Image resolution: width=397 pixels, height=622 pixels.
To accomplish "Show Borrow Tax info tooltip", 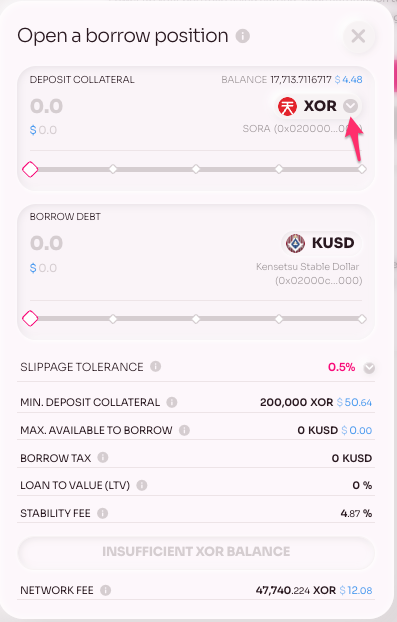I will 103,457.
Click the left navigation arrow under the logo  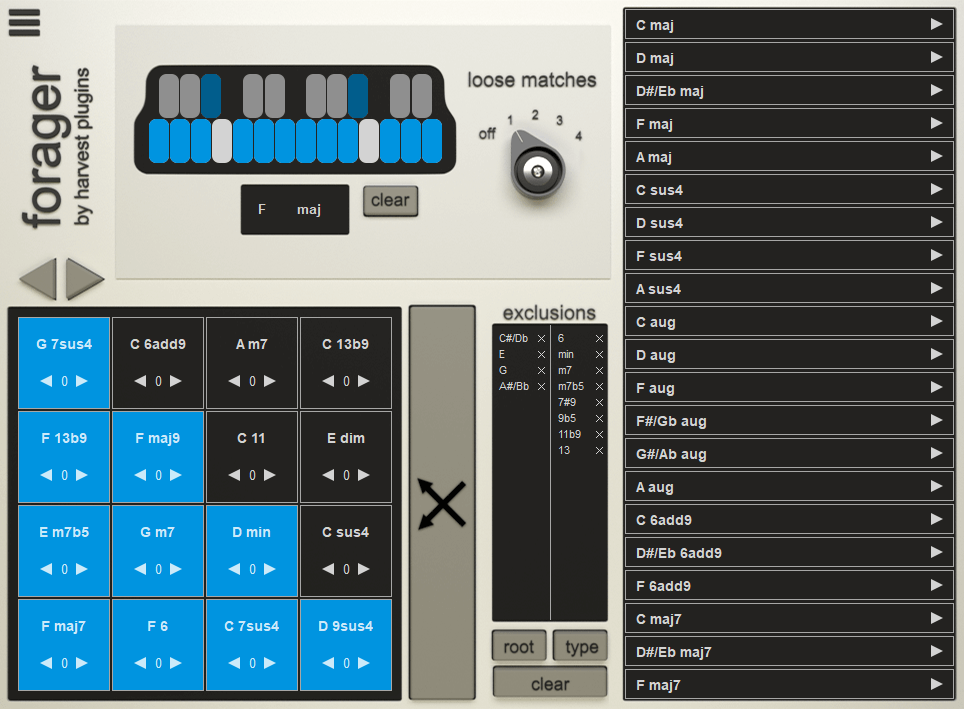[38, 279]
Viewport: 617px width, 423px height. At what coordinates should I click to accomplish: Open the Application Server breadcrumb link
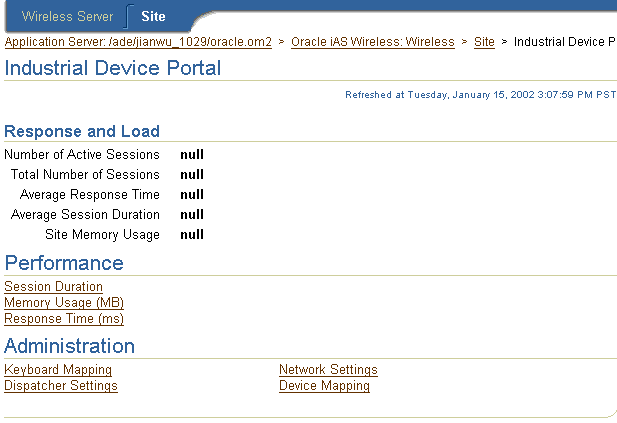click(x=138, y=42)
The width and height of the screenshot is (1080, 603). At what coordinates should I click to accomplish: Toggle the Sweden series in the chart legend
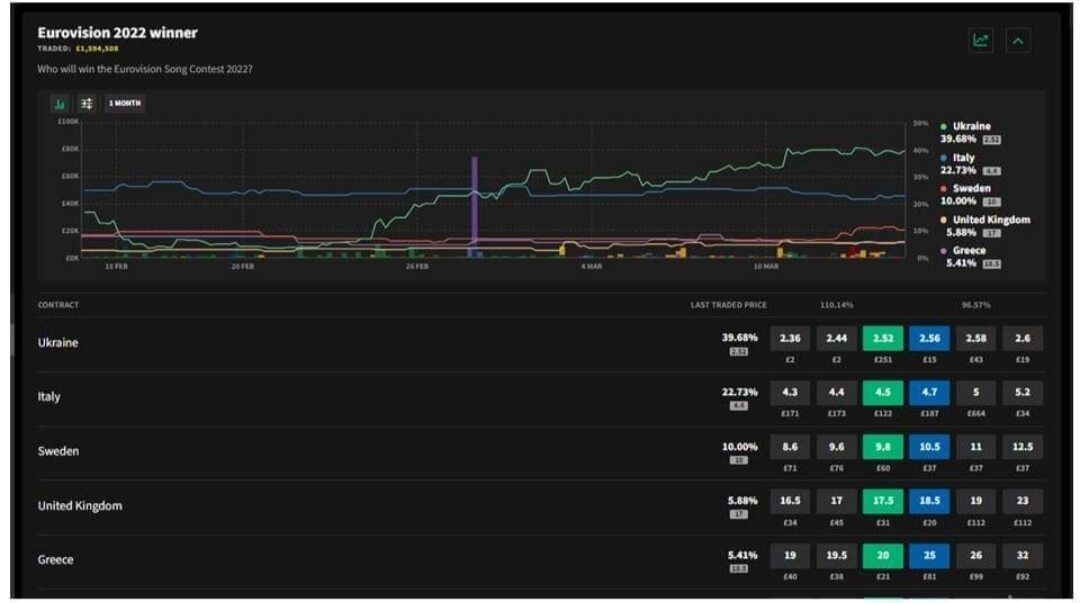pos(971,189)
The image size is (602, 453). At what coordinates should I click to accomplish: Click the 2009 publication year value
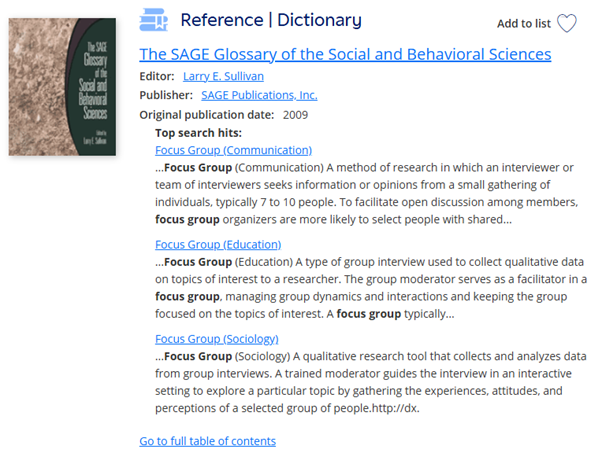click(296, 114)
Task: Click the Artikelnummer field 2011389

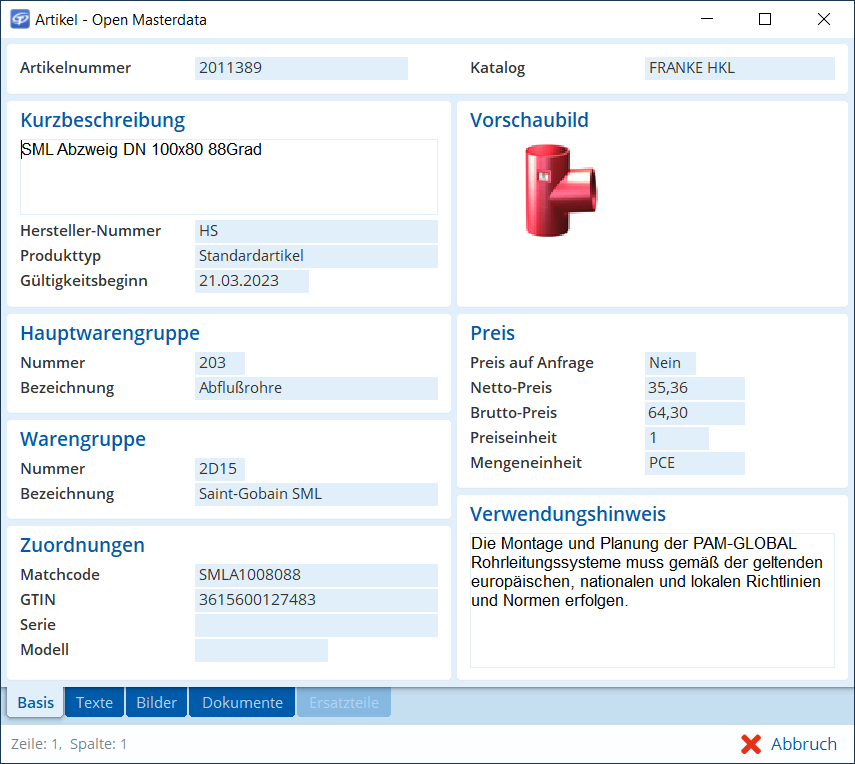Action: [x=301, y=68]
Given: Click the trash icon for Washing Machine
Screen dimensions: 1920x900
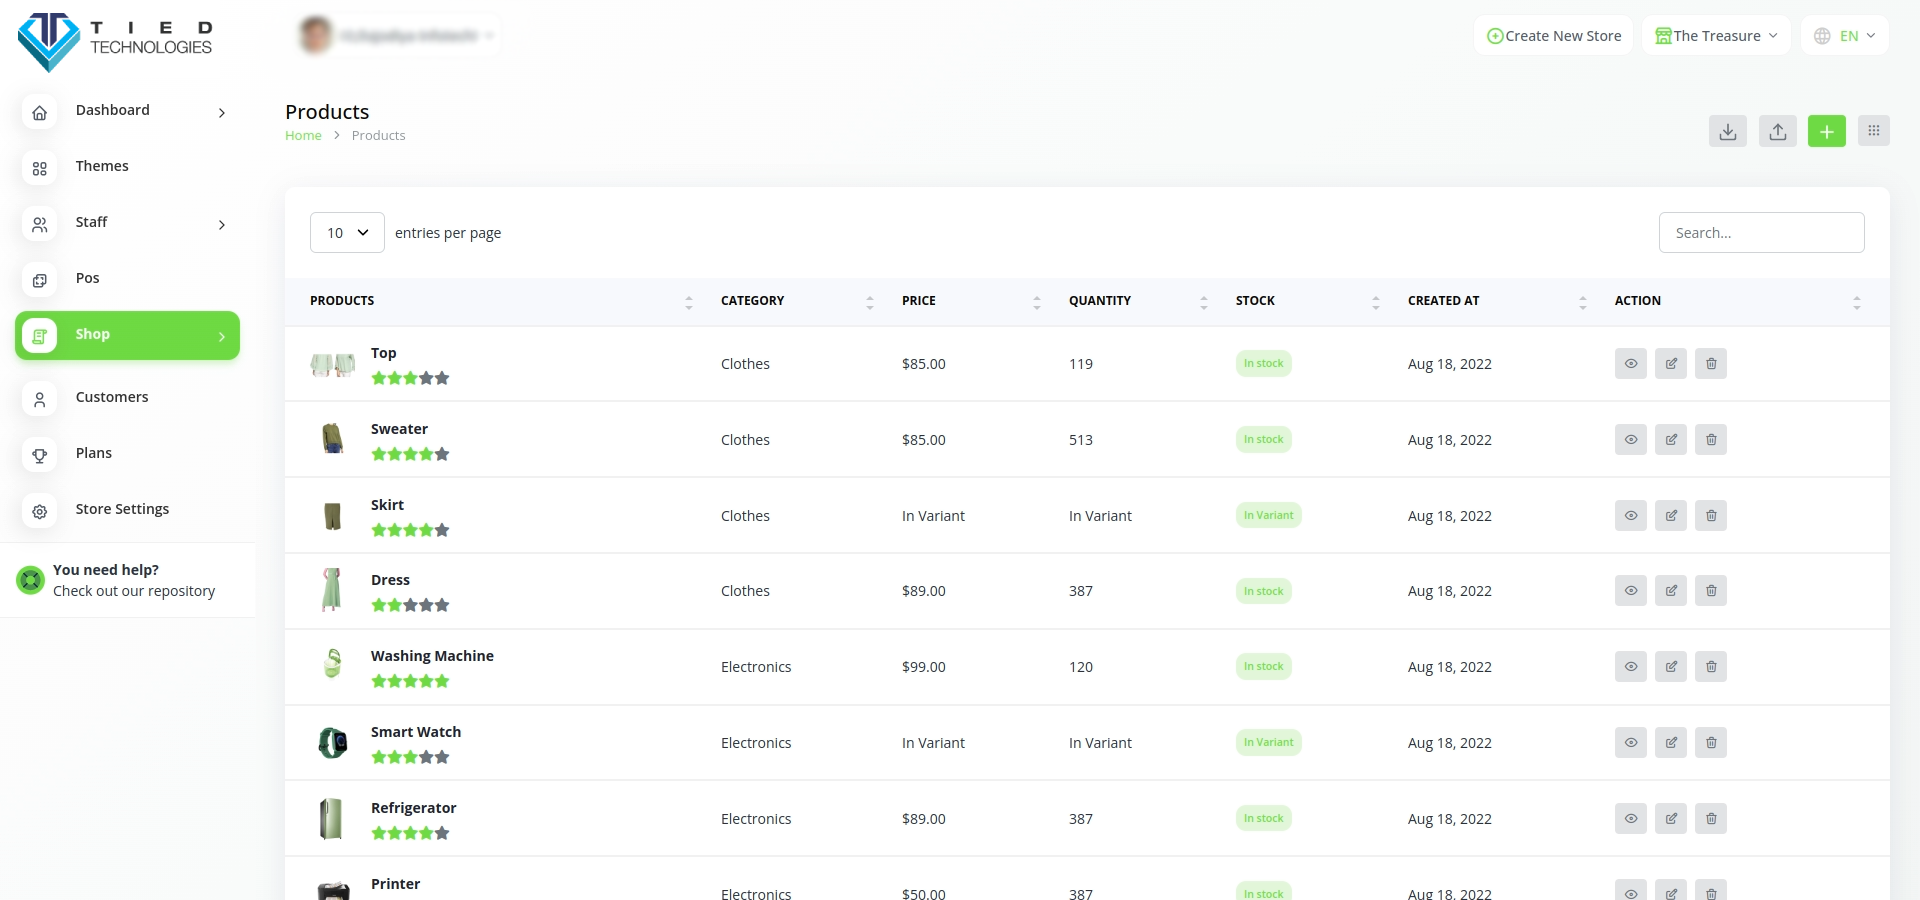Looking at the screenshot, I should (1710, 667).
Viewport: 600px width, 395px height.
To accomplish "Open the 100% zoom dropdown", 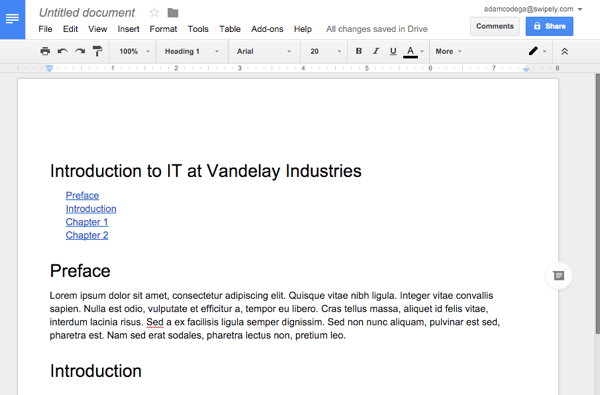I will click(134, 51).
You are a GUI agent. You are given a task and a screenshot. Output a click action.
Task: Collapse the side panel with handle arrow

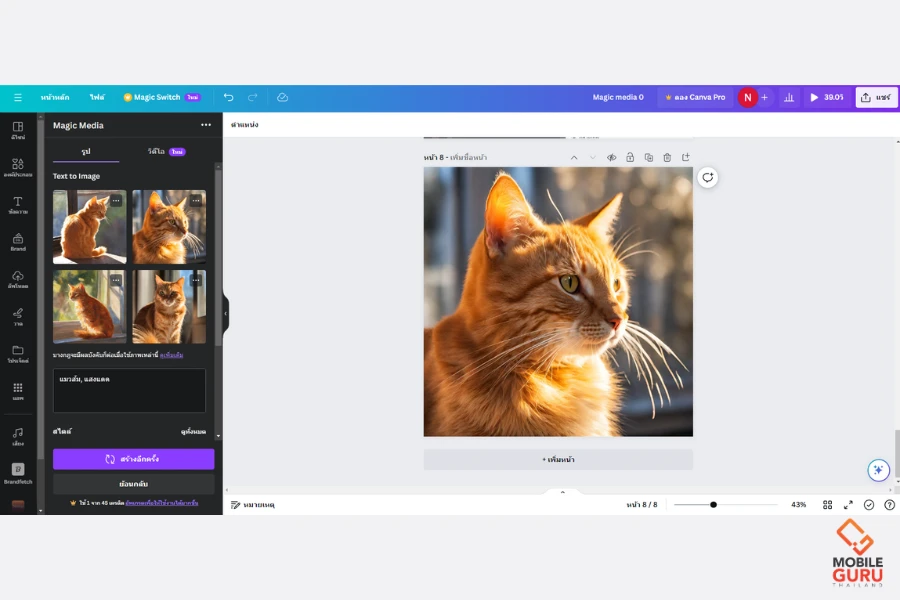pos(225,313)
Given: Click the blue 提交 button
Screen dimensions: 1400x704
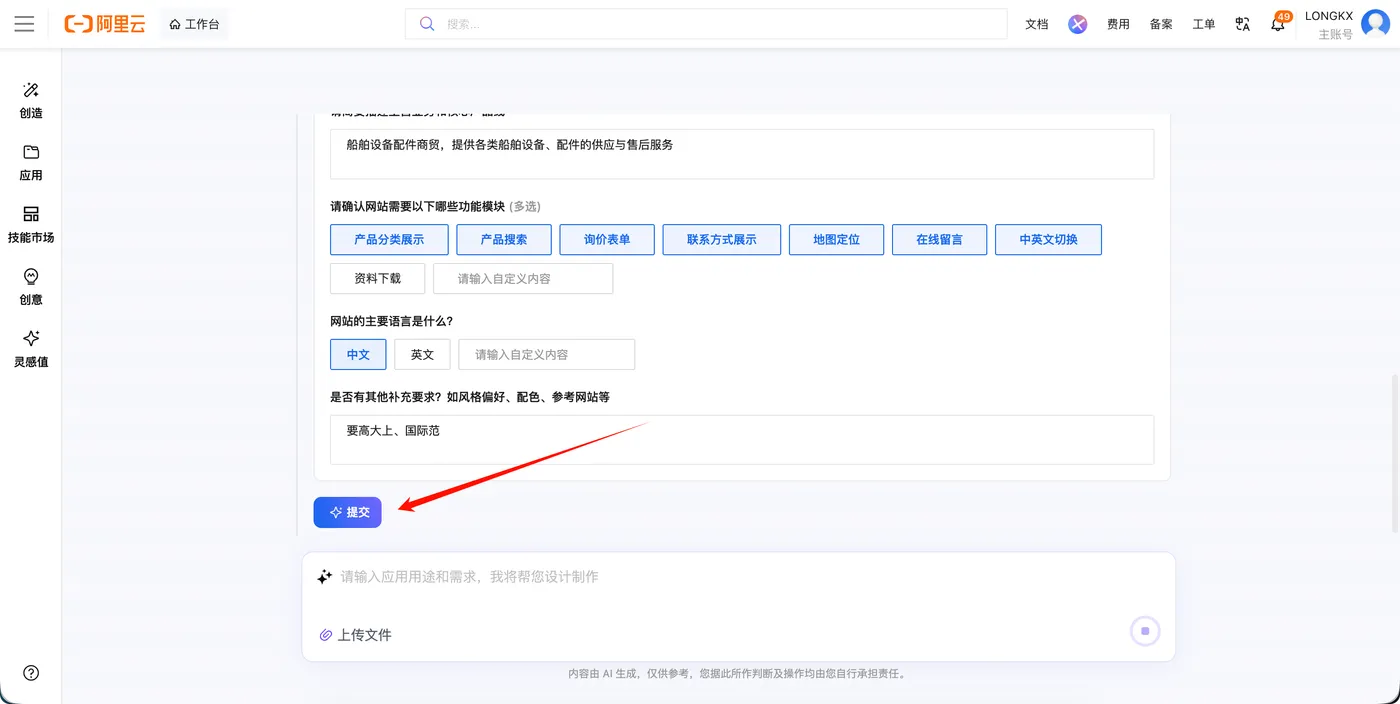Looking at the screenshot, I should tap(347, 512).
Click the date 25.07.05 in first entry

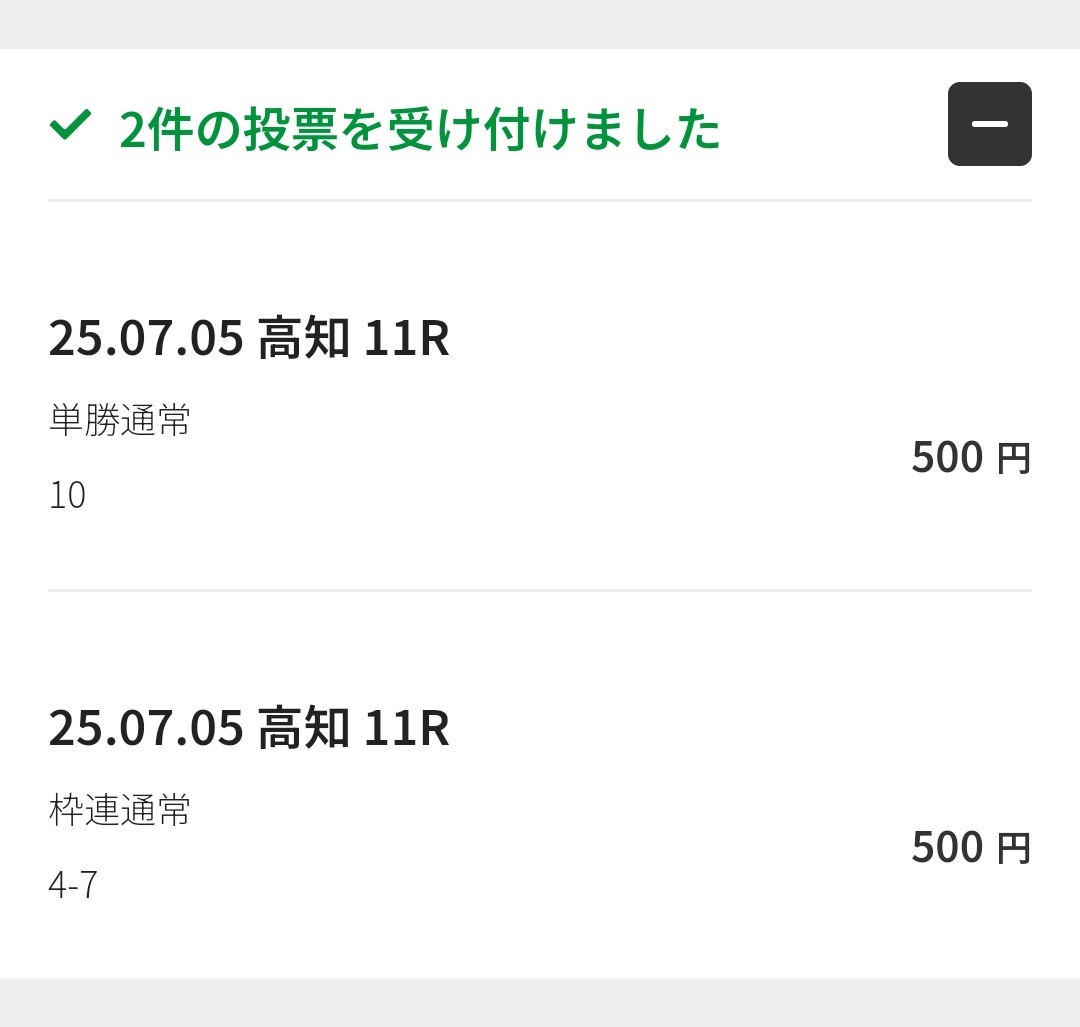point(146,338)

^^^^

Nothing but the lines from the one containing "You are a GUI" through the final line of the entries above should be given again, each exactly as written; omit the pictures.

= Exercise answer =
You are a GUI agent. You are given a task and a screenshot. Output a click action.
Task: Collapse the side panel with handle arrow

pos(225,313)
Given: Click the blue 提交 button
Screen dimensions: 1400x704
Looking at the screenshot, I should tap(347, 512).
Click the date 25.07.05 in first entry

point(146,338)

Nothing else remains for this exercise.